--- MATERIAL FOR THIS TASK Enclosed Below ---
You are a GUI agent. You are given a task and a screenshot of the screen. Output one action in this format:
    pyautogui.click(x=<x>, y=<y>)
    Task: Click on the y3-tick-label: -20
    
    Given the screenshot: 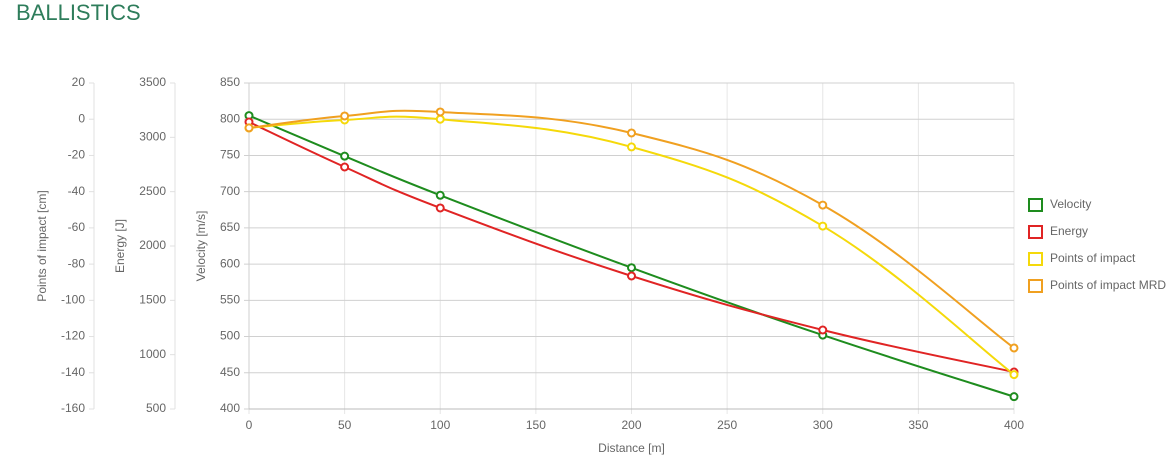 What is the action you would take?
    pyautogui.click(x=77, y=155)
    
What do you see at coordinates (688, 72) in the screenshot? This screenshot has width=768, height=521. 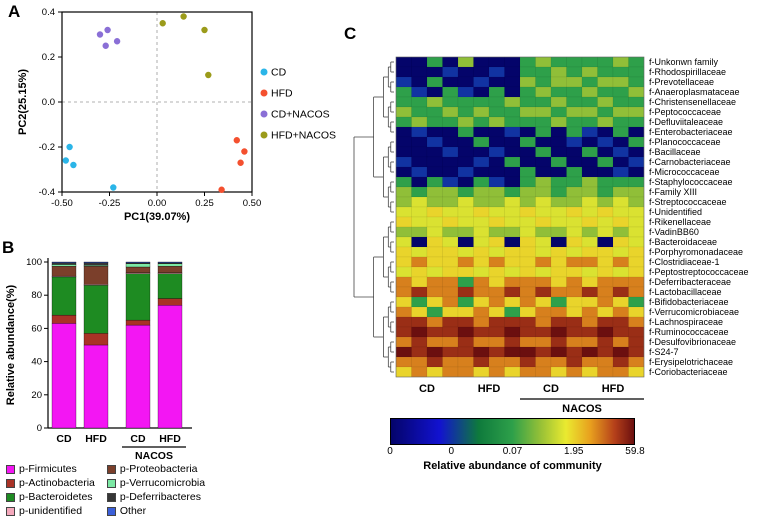 I see `svg-text: f-Rhodospirillaceae` at bounding box center [688, 72].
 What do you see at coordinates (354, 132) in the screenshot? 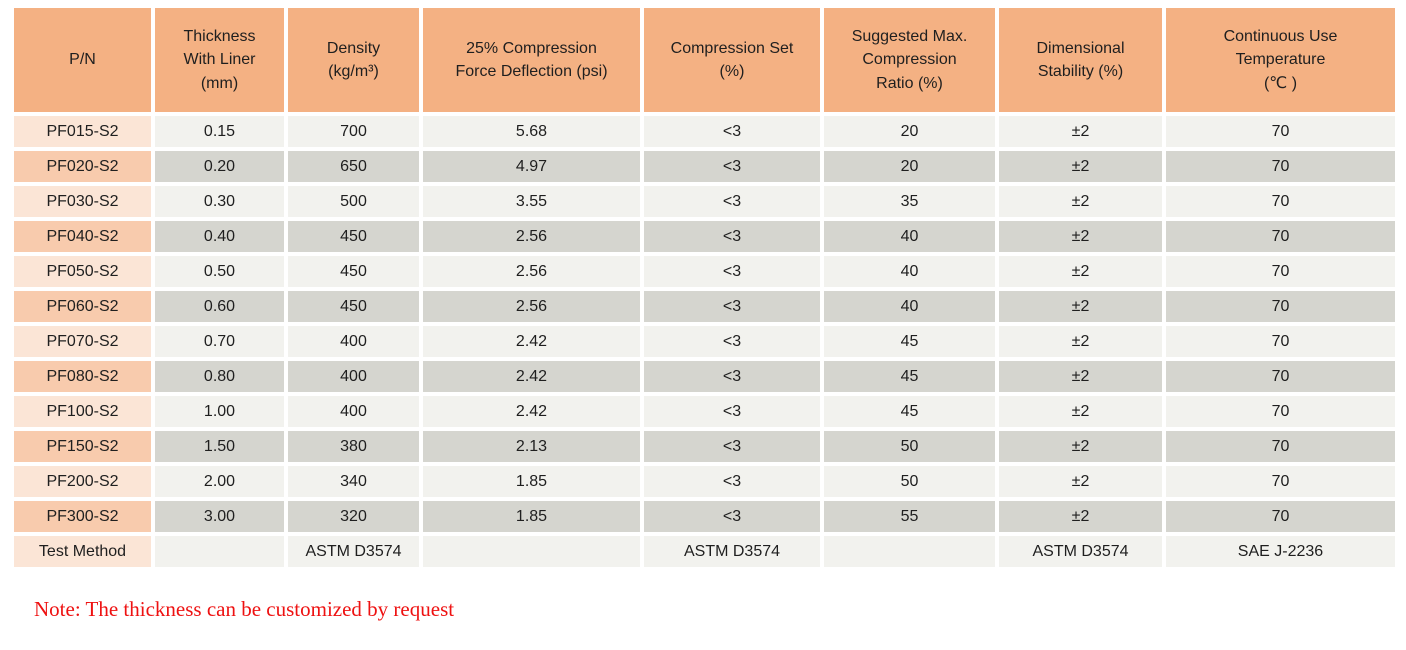
I see `value-cell: 700` at bounding box center [354, 132].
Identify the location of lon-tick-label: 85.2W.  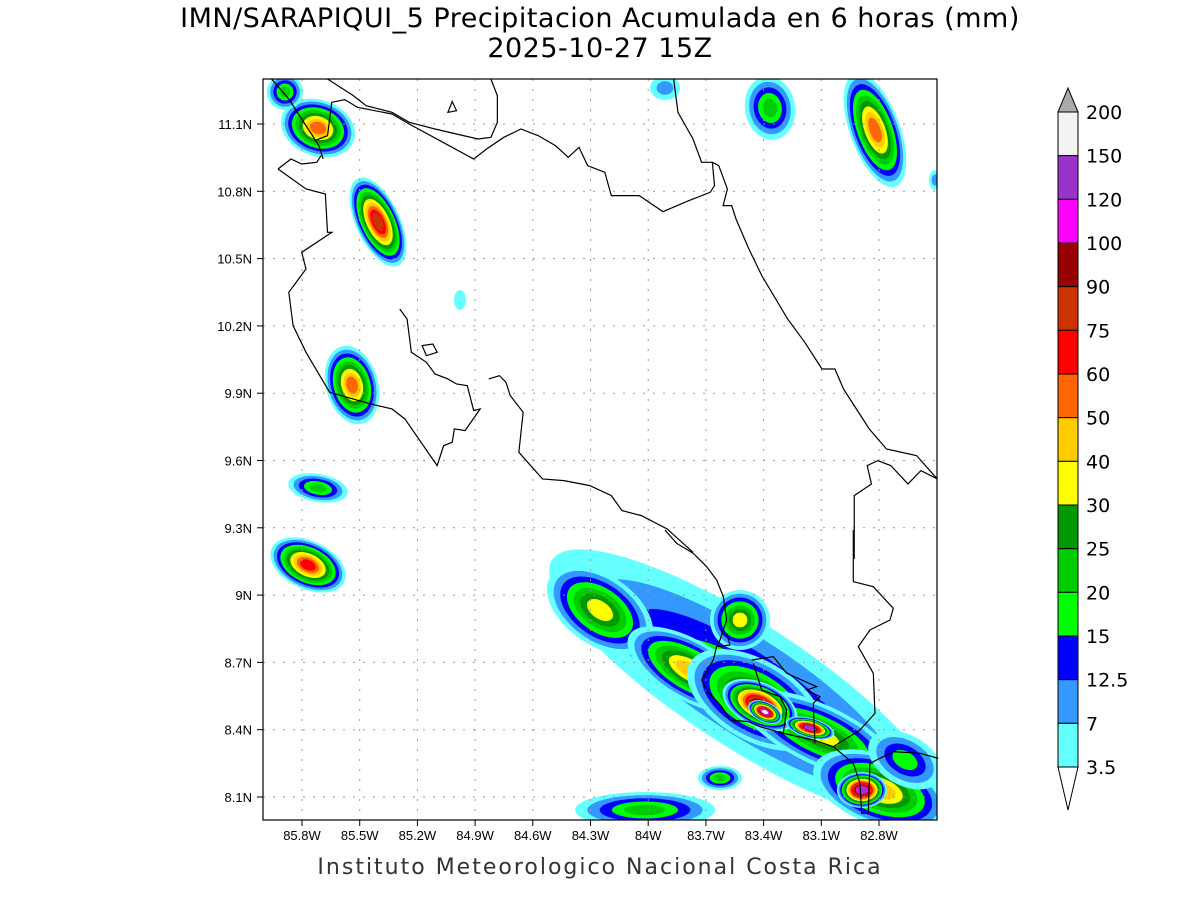
(418, 836).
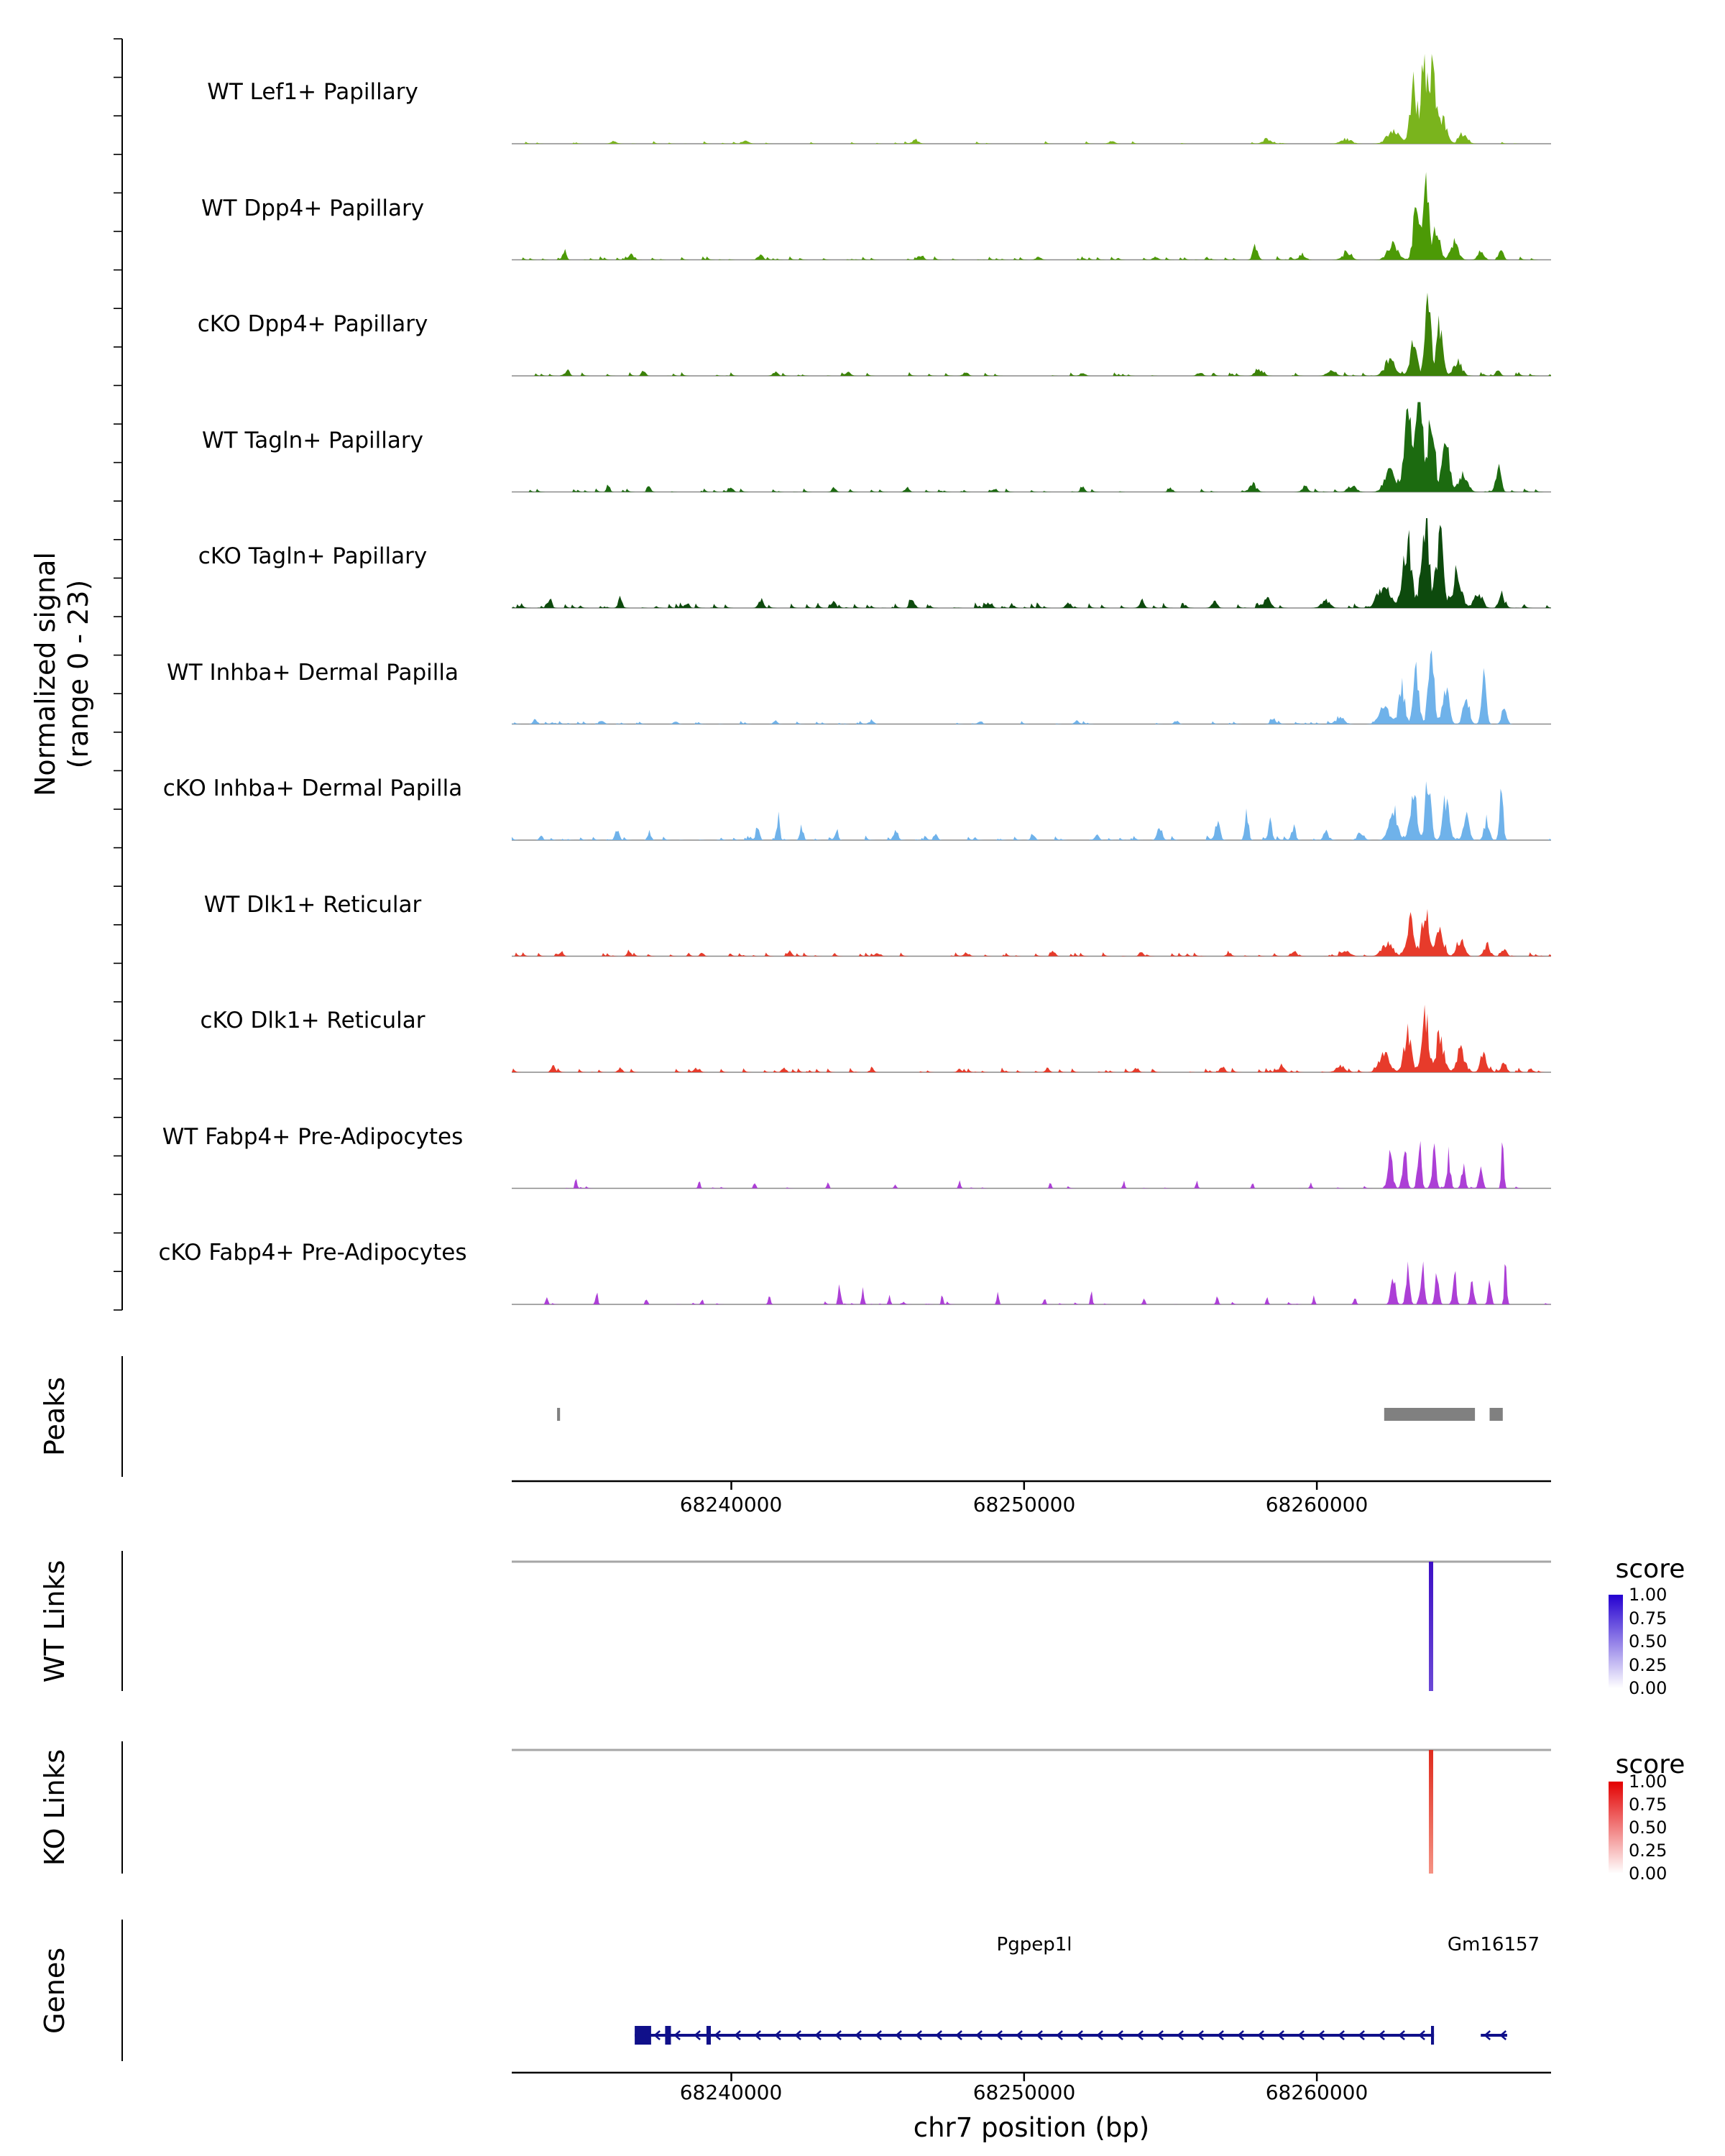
--- End of Enclosed MATERIAL FOR THIS TASK ---
**YOUR INSTRUCTIONS**.
Please rewrite the stretch of entries from the line containing "What do you see at coordinates (354, 132)" through the end of the entries as a numbered list, leaving out blank lines and any pictures.

**SOLUTION TO THIS TASK**.
1.  What do you see at coordinates (354, 132) in the screenshot? 
2. I see `value-cell: 700` at bounding box center [354, 132].
3. Identify the location of lon-tick-label: 85.2W.  
4. (418, 836).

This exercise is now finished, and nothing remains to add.